→ **Brief**:
Beginning at the line that contains "You are a computer-use", repeat each line exactly through the last one of the records below, and leave out the pictures.

→ **Available records**:

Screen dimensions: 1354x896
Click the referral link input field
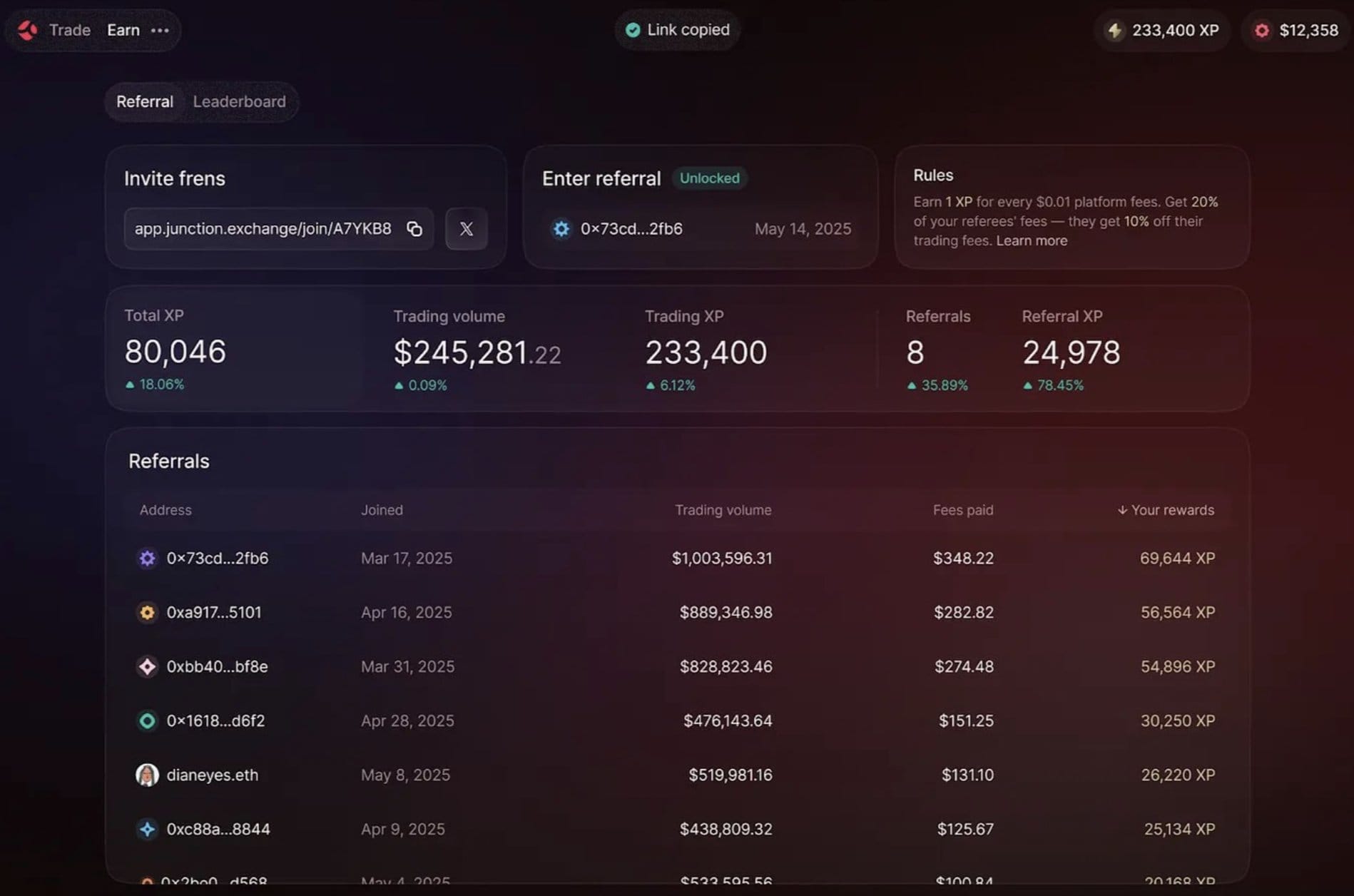(x=263, y=229)
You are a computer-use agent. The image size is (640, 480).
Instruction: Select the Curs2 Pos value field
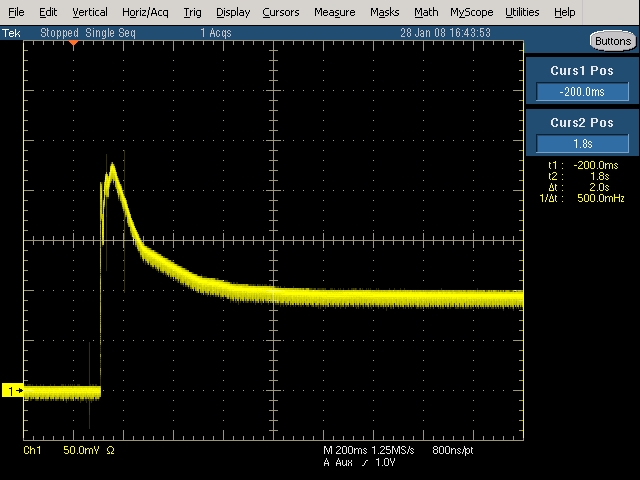click(x=582, y=144)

→ **Response**:
You are a computer-use agent. The image size is (640, 480).
Instruction: Select the Curs2 Pos value field
click(x=582, y=144)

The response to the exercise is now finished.